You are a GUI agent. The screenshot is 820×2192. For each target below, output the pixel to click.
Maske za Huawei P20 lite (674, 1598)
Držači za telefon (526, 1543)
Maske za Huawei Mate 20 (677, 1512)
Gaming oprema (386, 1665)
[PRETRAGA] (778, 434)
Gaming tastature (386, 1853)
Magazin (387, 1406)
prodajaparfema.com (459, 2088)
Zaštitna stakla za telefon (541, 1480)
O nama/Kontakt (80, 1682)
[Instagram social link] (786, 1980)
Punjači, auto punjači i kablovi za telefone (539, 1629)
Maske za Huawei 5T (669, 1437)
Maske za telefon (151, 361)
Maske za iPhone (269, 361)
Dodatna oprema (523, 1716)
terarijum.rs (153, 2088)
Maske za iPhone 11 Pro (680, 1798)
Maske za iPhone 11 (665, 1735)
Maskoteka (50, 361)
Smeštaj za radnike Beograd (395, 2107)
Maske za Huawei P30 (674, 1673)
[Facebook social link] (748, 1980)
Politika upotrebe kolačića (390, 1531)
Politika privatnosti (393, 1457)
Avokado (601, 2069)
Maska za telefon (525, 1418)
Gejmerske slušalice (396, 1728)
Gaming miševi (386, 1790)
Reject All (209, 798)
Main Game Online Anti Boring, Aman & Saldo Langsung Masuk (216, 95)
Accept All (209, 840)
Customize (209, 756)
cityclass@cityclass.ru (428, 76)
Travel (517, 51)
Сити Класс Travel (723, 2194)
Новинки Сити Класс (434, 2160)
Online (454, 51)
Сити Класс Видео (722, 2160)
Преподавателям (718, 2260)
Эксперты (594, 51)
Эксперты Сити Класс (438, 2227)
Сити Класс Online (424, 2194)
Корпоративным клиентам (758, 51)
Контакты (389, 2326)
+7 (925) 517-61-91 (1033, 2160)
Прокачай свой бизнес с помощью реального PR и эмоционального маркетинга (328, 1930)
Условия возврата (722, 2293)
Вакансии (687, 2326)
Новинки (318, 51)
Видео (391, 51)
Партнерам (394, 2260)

┄┄┄┄┄┄

The expected answer is one number: how many lines above contain "iPhone".

3